2007-08-20

Thanh Nien: Air authorities fight police over sword-wielding cop

[Follow-up] This yarn was originally sited in a post to the VNBiz mailing list where it was used as an example of how laws must be braced by ethics in both the judicial and enforcement arms of a nation's legal system. 

Today, a mere two days later, the online English edition of Vietnam's Thanh Nien newspaper reports, "Central Vietnam's airport authorities have asked police to review their decision to press no criminal charges".

We'll let Thanh Nhien fill the gaps via rather long excerpts from their report, " Air authorities fight police over sword-wielding cop scandal".  Sounds like quite a circus act:

Security guards at Da Nang airport arrested Do Hoai Phuong Minh, a policeman on vacation, on August 11, accusing him of attempting to attack them with a sword after being told he could not park in a no-parking zone.

When told to park in a designated area, Minh allegedly went ballistic and insulted the guards before chasing them with a large blade. Guards found another sword in his car after he was apprehended. 

[Ed: Thanh Nhien foots the story with, "Reported by Thanh Nien staff – Translated by The Vinh".  The Vinh must be among the Vietnam media's elite translators.  After over a decade of reading English versions of the Vietnamese press, its hard to believe there's a translator in there familiar with the expression, "to go ballistic". - ADM]




The incident stirred widespread public outrage as many demanded that Minh be charged with preventing officials from executing duty and illegally possessing and using a primitive weapon, crimes which carry jail terms of up to two and three years, respectively.

The Hai Chau district police, however, decided last Thursday that Minh's violations were "disturbing public order" and "trading and transporting a primitive weapon", and fined him VND5 million (US$38) and confiscated his swords instead.

On the same day, the Central Airport Authority, which manages the Da Nang airport, sent a letter to Da Nang police leaders in protest of the decision.

...

Fact gaps

The police said Minh had not attempted to attack the guard with his sword.

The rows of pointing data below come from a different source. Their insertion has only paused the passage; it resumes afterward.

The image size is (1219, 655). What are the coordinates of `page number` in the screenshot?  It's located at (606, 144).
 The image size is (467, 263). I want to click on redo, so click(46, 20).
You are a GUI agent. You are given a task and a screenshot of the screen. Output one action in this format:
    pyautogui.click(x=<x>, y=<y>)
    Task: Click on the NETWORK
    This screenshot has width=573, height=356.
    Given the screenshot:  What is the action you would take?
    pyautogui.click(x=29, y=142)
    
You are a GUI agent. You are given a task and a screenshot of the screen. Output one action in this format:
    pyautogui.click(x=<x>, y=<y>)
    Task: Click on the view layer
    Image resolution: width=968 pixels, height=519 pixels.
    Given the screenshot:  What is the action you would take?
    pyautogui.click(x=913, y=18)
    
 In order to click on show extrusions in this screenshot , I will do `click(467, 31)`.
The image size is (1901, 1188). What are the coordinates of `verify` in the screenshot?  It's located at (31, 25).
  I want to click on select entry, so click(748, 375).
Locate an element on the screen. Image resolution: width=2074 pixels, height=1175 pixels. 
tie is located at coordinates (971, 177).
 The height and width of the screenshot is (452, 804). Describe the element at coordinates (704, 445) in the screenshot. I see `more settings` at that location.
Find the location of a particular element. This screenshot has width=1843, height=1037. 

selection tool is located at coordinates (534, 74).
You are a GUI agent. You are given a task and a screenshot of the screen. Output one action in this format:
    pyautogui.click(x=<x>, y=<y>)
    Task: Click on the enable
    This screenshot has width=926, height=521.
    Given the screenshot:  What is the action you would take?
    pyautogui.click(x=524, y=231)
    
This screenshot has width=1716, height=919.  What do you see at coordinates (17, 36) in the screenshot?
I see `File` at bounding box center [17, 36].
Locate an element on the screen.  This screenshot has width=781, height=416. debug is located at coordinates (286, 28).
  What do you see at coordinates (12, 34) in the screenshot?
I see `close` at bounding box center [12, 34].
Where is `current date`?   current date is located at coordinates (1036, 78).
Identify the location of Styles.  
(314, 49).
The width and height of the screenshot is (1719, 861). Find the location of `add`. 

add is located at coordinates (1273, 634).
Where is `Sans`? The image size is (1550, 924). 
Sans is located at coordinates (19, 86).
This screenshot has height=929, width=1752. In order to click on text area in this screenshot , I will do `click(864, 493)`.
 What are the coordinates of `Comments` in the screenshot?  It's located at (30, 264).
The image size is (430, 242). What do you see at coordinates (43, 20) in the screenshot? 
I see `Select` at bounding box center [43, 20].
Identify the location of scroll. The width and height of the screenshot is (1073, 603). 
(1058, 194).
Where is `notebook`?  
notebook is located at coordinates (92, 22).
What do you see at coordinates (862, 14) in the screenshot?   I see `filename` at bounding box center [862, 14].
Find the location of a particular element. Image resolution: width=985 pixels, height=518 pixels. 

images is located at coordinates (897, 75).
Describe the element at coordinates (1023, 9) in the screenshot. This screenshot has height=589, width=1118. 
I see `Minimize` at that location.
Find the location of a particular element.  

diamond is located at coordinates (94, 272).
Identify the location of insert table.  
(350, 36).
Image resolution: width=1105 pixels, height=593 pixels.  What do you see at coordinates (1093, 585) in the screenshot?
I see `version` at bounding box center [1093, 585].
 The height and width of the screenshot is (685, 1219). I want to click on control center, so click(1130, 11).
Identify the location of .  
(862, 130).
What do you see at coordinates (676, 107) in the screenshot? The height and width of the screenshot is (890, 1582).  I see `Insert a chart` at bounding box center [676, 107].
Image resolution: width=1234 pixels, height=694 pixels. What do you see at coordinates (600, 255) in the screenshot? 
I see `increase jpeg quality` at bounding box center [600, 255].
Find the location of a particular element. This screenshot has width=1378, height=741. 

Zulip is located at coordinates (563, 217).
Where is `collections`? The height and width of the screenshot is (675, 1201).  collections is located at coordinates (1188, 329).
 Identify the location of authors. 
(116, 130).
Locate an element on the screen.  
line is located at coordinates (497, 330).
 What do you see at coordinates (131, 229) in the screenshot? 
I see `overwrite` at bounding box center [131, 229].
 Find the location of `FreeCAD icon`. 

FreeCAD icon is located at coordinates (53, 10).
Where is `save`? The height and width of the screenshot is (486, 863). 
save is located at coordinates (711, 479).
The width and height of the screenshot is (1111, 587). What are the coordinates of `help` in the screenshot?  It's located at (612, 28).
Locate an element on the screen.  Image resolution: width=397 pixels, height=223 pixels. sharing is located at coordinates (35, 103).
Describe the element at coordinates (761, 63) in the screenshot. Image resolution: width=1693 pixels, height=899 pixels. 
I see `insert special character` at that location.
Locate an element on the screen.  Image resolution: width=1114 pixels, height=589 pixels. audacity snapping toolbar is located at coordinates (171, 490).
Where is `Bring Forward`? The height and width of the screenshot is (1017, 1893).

Minh was just "rearranging the luggage in his car trunk," the police report said. He then "took a 1-meter long sword [from the trunk] and unsheathed it" before being brought down by three security guards.

The report did not mention why he unsheathed the sword. However, it did say that Minh had had a quarrel over his illegal parking with the guards before the incident.

It quoted him as saying that if the guards dared to take off their uniform, "I'd beat you dead." His fried Truc [Ed: wait.. what?!], whom Minh had picked up, also said that, "I'll call someone and you'll all be sacked."

Pham Phu My, Vice Director of the airport's security center told Thanh Nien he stuck to the security guards' report.  "We told the truth and the truth only," he stressed.

Gun story

Minh, a traffic policeman from the southern Binh Duong province, told the police he had bought the two swords, which looked like those of Japanese samurais, as "souvenirs" several days earlier.

His father, Do Van Cong, who is the Communist Party secretary of a Binh Duong district, told the media after the scandal that "if [Minh's violations are] worth jail term, he must be jailed."

After the Da Nang police report, the Binh Duong police department suspended Minh for three months.  It also promised to reopen a probe into a 2000 incident in which Minh fired a gun at a karaoke parlor employee for allegedly refusing to "go out" with him.  Investigators found four bullets at the scene. Minh, however, claimed the gun "went off accidentally."

He was internally disciplined by police but was charged with no crime.

Minh's arrest this time also brought notoriety to a deputy head of Danang's Hai Chau district police, senior lieutenant-colonel Vo Tuong.  Tuong defended Minh in an interview with Thanh Nien, refusing to refer to Minh's weapons as "swords", saying that they "did not carry labels."